• **Direction**: Show each line of the rows below that contains the word "will". Case counts.

• **Data**:
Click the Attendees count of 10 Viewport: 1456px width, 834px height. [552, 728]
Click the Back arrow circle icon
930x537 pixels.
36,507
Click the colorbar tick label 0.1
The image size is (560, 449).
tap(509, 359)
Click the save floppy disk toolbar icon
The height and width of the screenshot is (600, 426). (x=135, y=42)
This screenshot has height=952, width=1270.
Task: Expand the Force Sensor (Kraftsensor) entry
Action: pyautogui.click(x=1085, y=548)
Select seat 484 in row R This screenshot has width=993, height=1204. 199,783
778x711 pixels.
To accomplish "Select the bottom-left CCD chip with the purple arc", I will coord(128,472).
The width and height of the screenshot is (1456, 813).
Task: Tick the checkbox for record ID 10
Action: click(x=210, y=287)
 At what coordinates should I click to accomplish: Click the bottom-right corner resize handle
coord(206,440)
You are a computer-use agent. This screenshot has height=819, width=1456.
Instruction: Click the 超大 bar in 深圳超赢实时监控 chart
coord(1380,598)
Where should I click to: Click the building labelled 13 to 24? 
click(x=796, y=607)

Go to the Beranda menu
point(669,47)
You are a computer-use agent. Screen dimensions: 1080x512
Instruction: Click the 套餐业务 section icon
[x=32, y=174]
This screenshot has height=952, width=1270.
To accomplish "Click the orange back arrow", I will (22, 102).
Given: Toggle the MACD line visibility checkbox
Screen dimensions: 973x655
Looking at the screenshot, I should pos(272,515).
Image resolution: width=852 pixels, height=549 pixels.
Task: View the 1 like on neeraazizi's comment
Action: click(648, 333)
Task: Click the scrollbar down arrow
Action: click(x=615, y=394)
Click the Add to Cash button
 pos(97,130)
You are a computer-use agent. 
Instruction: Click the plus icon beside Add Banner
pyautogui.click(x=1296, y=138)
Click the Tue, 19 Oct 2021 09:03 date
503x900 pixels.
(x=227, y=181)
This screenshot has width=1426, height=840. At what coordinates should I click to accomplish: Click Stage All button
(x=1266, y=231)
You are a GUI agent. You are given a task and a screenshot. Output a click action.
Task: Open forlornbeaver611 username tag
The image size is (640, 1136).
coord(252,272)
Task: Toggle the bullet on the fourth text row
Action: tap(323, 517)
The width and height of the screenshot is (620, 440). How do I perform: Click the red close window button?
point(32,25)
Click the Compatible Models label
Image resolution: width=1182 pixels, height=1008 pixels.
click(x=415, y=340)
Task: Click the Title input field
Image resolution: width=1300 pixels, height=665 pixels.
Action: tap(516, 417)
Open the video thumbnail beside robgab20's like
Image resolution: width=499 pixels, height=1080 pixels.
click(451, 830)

• **Problem solution**:
To accomplish "Select the bottom-left CCD chip with the purple arc", I will coord(128,472).
To accomplish "Click the orange back arrow", I will (22, 102).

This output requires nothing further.